# CONSIGNE A:
Recopiez à l'identique les lignes des entrées comprises entre la ligne contenant "The width and height of the screenshot is (392, 387)." et celle contenant "pos(883,24)", ces deux lignes incluses.

Une des grâces du temps de Pâques, c’est de nous faire comprendre l’accomplissement des prophéties ; c’est pourquoi, pendant la vigile pascale, nous en lisons un certain nombre à la lumière du cierge qui représente le Christ, c’est-à-dire à la lumière du Christ ressuscité. Le Christ, revenu d’entre les morts dans la gloire, nous aide, en effet, à mieux comprendre ce qui avait été dit de lui, et même ce que lui-même avait dit de lui. C’est une de ces prophéties que l’Église nous invite à méditer ce matin.

# DONNÉES DE L'EXERCICE:
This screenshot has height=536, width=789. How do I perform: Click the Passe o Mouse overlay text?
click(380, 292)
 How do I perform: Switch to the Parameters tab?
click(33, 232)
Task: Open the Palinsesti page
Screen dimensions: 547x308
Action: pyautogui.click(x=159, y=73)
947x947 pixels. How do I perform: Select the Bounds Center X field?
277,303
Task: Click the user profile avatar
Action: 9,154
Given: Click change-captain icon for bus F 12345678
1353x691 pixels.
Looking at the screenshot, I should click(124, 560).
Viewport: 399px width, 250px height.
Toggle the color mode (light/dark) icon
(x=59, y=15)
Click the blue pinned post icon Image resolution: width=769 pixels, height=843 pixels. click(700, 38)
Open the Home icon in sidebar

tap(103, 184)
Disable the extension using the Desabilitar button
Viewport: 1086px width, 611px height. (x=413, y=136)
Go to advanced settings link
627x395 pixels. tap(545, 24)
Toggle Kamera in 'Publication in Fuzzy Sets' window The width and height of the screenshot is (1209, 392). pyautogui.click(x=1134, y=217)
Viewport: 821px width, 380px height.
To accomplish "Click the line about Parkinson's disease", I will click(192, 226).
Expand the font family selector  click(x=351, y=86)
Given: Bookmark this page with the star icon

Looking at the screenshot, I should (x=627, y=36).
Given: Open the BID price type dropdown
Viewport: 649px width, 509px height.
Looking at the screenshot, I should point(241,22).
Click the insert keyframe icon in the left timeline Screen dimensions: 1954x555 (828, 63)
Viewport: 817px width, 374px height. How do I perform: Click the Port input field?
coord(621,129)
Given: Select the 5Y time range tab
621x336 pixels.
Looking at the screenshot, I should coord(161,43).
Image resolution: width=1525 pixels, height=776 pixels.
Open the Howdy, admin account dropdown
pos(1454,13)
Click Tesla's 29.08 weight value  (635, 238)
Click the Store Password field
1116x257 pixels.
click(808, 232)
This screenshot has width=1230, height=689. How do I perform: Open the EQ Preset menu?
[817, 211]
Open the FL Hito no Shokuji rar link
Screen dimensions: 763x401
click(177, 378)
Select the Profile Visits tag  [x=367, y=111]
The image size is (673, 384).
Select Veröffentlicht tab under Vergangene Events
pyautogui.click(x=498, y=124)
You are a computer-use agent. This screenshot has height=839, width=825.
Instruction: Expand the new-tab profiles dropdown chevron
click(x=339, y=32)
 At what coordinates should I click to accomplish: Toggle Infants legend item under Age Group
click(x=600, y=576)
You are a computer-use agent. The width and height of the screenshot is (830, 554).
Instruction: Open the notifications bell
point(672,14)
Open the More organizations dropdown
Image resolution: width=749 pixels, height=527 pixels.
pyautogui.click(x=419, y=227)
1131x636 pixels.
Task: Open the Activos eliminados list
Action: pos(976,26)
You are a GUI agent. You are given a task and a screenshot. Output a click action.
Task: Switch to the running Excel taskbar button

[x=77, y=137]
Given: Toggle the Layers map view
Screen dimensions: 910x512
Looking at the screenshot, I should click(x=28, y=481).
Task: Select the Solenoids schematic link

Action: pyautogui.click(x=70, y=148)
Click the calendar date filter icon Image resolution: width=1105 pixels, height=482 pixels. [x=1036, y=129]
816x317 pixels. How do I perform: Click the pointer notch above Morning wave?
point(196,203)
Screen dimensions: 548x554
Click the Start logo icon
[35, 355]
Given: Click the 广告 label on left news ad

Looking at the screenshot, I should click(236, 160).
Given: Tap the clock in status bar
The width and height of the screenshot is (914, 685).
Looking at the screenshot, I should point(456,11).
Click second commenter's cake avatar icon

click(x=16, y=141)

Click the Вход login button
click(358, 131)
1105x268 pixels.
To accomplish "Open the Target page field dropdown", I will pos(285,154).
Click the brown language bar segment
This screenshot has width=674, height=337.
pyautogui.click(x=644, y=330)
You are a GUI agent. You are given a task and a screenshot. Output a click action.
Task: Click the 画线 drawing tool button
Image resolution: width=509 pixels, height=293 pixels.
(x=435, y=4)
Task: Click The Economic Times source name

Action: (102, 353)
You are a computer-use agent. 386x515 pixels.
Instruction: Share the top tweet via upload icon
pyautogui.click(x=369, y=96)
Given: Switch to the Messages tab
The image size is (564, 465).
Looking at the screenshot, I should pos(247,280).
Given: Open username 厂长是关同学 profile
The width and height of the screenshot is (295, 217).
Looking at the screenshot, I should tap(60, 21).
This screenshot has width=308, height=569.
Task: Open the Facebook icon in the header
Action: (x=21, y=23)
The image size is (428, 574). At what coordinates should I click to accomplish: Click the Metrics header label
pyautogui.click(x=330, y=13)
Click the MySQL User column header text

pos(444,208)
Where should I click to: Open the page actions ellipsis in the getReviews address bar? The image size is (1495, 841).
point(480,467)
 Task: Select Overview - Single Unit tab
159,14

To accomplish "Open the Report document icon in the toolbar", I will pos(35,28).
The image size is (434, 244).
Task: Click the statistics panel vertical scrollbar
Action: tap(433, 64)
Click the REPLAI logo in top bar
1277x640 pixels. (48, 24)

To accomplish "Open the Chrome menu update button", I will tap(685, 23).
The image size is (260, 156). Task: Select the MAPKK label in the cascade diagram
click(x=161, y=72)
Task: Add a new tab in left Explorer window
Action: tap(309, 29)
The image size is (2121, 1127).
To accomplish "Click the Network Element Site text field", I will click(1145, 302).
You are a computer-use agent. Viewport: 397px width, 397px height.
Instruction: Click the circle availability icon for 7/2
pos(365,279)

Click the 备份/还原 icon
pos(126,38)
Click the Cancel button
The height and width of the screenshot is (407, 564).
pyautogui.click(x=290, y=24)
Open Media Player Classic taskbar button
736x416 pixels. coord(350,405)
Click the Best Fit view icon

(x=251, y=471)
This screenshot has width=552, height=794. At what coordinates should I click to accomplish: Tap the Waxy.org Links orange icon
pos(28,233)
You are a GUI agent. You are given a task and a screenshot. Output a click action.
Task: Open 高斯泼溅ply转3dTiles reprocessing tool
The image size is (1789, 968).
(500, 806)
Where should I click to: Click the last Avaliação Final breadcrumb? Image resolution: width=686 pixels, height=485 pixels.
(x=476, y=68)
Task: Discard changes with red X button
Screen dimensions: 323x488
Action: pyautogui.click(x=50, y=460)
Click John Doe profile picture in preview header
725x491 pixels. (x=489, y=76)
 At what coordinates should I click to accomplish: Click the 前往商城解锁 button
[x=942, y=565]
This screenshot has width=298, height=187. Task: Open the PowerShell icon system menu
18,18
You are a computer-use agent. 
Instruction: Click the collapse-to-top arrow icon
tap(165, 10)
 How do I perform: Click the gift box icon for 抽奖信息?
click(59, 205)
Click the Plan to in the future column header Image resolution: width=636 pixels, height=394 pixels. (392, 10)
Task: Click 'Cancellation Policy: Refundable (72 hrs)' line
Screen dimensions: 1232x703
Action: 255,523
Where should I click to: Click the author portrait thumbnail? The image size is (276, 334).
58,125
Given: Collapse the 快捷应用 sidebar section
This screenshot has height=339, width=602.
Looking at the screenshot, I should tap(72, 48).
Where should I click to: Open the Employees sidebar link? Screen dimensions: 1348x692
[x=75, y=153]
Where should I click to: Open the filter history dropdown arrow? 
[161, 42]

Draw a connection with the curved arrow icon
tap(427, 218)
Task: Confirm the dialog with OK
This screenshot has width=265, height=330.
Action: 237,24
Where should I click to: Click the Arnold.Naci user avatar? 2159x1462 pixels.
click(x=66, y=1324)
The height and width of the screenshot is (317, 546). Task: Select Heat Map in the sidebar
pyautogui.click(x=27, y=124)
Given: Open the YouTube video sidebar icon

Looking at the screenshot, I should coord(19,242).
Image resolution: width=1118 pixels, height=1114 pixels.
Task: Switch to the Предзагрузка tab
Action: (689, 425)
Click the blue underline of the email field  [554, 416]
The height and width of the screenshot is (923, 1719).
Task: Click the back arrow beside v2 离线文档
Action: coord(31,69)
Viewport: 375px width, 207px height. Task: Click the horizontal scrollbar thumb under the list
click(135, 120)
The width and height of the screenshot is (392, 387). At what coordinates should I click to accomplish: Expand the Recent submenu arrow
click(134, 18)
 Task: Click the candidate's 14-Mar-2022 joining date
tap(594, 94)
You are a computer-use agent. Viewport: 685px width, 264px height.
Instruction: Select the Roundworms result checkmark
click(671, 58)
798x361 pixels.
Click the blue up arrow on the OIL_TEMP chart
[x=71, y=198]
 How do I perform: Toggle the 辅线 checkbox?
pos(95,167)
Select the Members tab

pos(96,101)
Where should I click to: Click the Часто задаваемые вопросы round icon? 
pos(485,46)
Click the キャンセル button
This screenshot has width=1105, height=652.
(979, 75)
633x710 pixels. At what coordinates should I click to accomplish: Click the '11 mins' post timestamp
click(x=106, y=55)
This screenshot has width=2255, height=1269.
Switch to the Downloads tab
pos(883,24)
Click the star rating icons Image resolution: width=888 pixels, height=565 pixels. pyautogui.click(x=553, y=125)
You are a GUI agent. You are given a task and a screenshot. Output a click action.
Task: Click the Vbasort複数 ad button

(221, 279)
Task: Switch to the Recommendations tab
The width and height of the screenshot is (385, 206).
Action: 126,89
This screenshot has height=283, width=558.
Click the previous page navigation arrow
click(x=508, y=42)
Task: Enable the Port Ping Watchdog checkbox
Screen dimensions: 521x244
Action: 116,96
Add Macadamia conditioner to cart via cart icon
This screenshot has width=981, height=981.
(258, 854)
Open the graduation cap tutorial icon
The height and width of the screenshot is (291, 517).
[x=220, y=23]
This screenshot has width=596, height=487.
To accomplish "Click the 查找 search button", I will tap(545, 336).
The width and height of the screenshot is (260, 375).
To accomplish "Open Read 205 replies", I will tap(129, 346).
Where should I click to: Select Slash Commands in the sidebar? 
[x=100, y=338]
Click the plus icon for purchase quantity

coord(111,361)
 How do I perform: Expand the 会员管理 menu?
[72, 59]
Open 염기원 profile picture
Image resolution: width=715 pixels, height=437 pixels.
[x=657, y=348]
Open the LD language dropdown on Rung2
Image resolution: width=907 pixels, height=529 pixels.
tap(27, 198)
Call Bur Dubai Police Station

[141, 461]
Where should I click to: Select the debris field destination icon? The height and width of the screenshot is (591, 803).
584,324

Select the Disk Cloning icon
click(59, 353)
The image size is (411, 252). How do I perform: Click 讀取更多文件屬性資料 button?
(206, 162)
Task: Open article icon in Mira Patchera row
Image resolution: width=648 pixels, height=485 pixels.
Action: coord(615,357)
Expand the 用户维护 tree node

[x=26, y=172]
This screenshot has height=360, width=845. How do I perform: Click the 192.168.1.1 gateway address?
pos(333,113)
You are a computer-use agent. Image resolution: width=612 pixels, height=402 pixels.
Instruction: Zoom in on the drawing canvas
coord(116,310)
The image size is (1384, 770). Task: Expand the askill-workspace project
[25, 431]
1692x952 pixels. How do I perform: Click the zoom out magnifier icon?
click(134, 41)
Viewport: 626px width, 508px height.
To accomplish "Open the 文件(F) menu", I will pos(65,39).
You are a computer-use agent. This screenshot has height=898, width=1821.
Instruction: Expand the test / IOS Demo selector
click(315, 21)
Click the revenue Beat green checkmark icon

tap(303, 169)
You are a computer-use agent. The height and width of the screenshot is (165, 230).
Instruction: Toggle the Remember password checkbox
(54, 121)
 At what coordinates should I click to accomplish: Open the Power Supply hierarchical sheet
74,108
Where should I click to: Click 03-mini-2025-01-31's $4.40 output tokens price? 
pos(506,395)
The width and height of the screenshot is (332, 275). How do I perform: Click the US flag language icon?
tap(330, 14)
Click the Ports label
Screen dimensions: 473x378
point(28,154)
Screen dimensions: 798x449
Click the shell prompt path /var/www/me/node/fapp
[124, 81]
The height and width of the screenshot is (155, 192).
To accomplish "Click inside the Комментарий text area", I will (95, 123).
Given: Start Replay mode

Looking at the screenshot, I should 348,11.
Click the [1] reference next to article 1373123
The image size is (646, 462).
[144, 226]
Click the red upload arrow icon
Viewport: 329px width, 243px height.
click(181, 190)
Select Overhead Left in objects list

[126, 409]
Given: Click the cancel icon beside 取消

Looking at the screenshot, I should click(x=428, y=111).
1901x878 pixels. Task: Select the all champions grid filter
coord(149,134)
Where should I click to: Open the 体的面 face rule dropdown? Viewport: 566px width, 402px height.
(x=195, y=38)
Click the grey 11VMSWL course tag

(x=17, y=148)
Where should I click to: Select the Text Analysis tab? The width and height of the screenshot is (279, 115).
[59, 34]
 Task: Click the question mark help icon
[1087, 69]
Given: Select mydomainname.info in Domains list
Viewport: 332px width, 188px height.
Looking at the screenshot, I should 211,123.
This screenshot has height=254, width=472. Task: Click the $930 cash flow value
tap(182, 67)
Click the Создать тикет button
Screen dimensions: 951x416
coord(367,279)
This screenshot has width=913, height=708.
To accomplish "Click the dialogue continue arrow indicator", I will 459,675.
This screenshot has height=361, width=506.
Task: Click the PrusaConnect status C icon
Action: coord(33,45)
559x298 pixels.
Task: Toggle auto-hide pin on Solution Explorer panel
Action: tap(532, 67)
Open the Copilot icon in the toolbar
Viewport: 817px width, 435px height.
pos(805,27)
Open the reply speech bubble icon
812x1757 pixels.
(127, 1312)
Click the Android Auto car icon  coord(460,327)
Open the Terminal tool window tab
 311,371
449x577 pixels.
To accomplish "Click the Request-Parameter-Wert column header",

# CONSIGNE B:
Rédigez la suite de l'extrait sur le temps de Pâques et l'accomplissement des prophéties.

# RÉPONSE A:
The width and height of the screenshot is (392, 387). At what coordinates should I click to accomplish: Expand the Recent submenu arrow
click(134, 18)
 Task: Click the candidate's 14-Mar-2022 joining date
tap(594, 94)
You are a computer-use agent. Viewport: 685px width, 264px height.
Instruction: Select the Roundworms result checkmark
click(671, 58)
798x361 pixels.
Click the blue up arrow on the OIL_TEMP chart
[x=71, y=198]
 How do I perform: Toggle the 辅线 checkbox?
pos(95,167)
Select the Members tab

pos(96,101)
Where should I click to: Click the Часто задаваемые вопросы round icon? 
pos(485,46)
Click the キャンセル button
This screenshot has width=1105, height=652.
(979, 75)
633x710 pixels. At what coordinates should I click to accomplish: Click the '11 mins' post timestamp
click(x=106, y=55)
This screenshot has width=2255, height=1269.
Switch to the Downloads tab
pos(883,24)

# RÉPONSE B:
Jésus avait aux pharisiens, en effet : « je suis le bon pasteur, je donne ma vie pour mes brebis ». Saint Pierre explique, dans le passage de l’épître que nous avons lu, que cette prophétie de Jésus s’applique de la façon la plus manifeste à sa Passion : Jésus a donné sa vie pour nous, qui sommes ses brebis et composons son peuple, son troupeau, afin que, par son sacrifice, nous parvenions à la vie éternelle. Nous qui étions des brebis errantes, vouées à la perdition, avons été ramenées au bercail par notre bon pasteur, qui a tout donné pour nous, nous a pris sur ses épaules, comme il avait porté sa croix, selon l’image bien connue.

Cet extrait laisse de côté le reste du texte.